(Source records)
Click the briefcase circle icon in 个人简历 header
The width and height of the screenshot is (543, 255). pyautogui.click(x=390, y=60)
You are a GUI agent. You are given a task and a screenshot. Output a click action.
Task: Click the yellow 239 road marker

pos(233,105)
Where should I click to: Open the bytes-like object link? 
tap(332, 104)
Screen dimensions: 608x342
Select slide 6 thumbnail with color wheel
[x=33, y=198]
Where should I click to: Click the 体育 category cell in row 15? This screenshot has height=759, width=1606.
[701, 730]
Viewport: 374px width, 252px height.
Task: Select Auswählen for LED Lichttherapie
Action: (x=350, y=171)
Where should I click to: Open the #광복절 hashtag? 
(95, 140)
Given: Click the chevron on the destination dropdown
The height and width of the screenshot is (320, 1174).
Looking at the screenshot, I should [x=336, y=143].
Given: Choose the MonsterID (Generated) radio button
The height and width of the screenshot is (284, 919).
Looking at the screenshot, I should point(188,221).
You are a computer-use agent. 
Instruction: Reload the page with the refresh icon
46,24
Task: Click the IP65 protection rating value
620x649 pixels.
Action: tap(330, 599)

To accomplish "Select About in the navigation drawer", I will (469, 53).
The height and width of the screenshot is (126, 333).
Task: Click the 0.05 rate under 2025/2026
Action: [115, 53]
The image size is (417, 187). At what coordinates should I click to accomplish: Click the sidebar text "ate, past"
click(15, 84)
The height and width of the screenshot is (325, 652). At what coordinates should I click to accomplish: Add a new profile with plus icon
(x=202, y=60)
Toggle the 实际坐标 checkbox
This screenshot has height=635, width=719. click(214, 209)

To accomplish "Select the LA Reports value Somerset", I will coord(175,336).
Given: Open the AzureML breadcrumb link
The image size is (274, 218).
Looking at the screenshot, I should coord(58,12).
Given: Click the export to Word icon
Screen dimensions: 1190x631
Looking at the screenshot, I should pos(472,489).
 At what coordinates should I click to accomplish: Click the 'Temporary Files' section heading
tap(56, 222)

Problem: Please give back all of the data exactly as it appears.

Answer to this task:
Click the briefcase circle icon in 个人简历 header
The width and height of the screenshot is (543, 255). pyautogui.click(x=390, y=60)
You are a GUI agent. You are given a task and a screenshot. Output a click action.
Task: Click the yellow 239 road marker

pos(233,105)
Where should I click to: Open the bytes-like object link? 
tap(332, 104)
Screen dimensions: 608x342
Select slide 6 thumbnail with color wheel
[x=33, y=198]
Where should I click to: Click the 体育 category cell in row 15? This screenshot has height=759, width=1606.
[701, 730]
Viewport: 374px width, 252px height.
Task: Select Auswählen for LED Lichttherapie
Action: (x=350, y=171)
Where should I click to: Open the #광복절 hashtag? 
(95, 140)
Given: Click the chevron on the destination dropdown
The height and width of the screenshot is (320, 1174).
Looking at the screenshot, I should [x=336, y=143].
Given: Choose the MonsterID (Generated) radio button
The height and width of the screenshot is (284, 919).
Looking at the screenshot, I should point(188,221).
You are a computer-use agent. 
Instruction: Reload the page with the refresh icon
46,24
Task: Click the IP65 protection rating value
620x649 pixels.
Action: tap(330, 599)

To accomplish "Select About in the navigation drawer", I will (469, 53).
The height and width of the screenshot is (126, 333).
Task: Click the 0.05 rate under 2025/2026
Action: [115, 53]
The image size is (417, 187). At what coordinates should I click to accomplish: Click the sidebar text "ate, past"
click(15, 84)
The height and width of the screenshot is (325, 652). At what coordinates should I click to accomplish: Add a new profile with plus icon
(x=202, y=60)
Toggle the 实际坐标 checkbox
This screenshot has height=635, width=719. click(214, 209)

To accomplish "Select the LA Reports value Somerset", I will coord(175,336).
Given: Open the AzureML breadcrumb link
The image size is (274, 218).
Looking at the screenshot, I should coord(58,12).
Given: Click the export to Word icon
Screen dimensions: 1190x631
Looking at the screenshot, I should pos(472,489).
 At what coordinates should I click to accomplish: Click the 'Temporary Files' section heading
tap(56, 222)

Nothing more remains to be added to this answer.